Wo seid ihr, gemäßigte AfDler?

Selbst wenn es anständige Menschen in dieser Partei gibt, oder welche die Partei wählen: Wo seid ihr? Wo ist eure Distanzierung von den unzähligen rechtsradikalen Grenzübertritten? Warum wird ein Bernd Höcke nicht aus der Partei geworfen? Wer zu diesem Zeitpunkt diese Partei trotz allem wählt oder Mitglied ist, der macht sich mitschuldig. Wer Nazis hilft, ist auch ein Nazi. Die Nazis im Dritten Reich haben auch nur die Macht ergreifen können, weil es zu viele Menschen aus Opportunismus oder Feigheit zugelassen haben.

Es tut mir leid, dass es bei Rechtsextremismus keine neutrale Position gibt. Aber wer sich nicht aktiv gegen Fremdenhass und Rassismus, gegen die Bedrohung unserer Grundfesten der Demokratie und des Rechtsstaates stellt, der sägt mit. Nazis sind immer in der Minderheit gewesen. Gewonnen haben sie stets durch das Schweigen der Mehrheit. Und ich werde nicht schweigen. Ich werde nichts schön reden.
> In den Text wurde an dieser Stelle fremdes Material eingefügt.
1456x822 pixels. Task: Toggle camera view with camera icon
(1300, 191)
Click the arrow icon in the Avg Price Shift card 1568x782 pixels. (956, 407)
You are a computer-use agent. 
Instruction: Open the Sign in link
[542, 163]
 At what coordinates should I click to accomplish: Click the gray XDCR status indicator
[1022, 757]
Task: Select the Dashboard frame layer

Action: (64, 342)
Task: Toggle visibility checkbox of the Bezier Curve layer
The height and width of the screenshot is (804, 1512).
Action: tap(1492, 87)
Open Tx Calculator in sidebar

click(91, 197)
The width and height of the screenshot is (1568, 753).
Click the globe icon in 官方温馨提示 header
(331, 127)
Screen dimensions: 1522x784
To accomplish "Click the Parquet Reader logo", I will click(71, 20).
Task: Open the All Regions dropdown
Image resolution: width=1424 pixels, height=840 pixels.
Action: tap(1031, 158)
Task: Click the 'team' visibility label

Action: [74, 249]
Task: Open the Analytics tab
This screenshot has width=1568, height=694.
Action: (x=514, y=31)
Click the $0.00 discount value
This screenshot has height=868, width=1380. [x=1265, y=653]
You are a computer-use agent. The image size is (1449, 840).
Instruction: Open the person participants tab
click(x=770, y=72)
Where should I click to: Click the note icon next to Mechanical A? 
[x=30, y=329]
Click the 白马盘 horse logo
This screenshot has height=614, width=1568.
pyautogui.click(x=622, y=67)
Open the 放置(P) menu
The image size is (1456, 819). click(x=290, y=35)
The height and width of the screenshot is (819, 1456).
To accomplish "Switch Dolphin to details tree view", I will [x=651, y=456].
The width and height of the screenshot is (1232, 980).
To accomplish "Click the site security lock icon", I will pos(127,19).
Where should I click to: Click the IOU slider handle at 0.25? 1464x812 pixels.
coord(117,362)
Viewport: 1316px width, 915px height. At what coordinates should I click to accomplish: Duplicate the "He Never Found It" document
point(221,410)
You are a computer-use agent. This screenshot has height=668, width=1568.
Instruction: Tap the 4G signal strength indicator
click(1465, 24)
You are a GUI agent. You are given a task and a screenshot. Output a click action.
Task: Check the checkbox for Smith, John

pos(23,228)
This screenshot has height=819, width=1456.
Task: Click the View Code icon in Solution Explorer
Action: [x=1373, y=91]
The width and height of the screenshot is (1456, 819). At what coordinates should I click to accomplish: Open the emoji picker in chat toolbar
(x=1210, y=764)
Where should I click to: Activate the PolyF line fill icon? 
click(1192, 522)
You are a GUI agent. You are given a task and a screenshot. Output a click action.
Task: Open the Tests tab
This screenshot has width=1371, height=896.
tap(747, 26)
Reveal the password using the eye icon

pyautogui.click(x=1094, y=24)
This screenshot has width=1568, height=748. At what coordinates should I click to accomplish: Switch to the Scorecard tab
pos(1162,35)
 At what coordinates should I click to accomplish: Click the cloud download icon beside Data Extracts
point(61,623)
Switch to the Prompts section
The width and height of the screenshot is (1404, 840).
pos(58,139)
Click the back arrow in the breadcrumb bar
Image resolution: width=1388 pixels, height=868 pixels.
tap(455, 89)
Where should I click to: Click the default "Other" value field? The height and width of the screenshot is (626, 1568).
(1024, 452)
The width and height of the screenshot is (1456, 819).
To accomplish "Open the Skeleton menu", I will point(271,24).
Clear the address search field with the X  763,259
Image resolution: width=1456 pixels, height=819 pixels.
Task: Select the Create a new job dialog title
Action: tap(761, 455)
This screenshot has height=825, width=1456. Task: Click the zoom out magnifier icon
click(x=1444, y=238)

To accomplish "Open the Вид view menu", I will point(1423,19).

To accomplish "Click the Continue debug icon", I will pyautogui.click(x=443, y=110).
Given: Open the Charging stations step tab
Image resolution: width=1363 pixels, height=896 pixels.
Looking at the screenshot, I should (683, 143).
Nehmen Rechtsextreme Rücksicht? Auf Menschen mit Migrationshintergrund? Behinderte? Auf Homosexuelle oder Transsexuelle? Andersdenkende? Wir können es uns nicht mehr leisten, Rechtsextremen falsche Fairness zu zeigen, wenn sie dabei sind, die öffentliche Meinung mit Lügen, Überspitzungen und Verkürzungen und ihrer Ideologie des Hasses zu übernehmen. Die Nazi-Keule sollte man sich sparen, für Situationen, in denen sie angebracht ist. Aber ich glaube, dieser Zeitpunkt ist gekommen.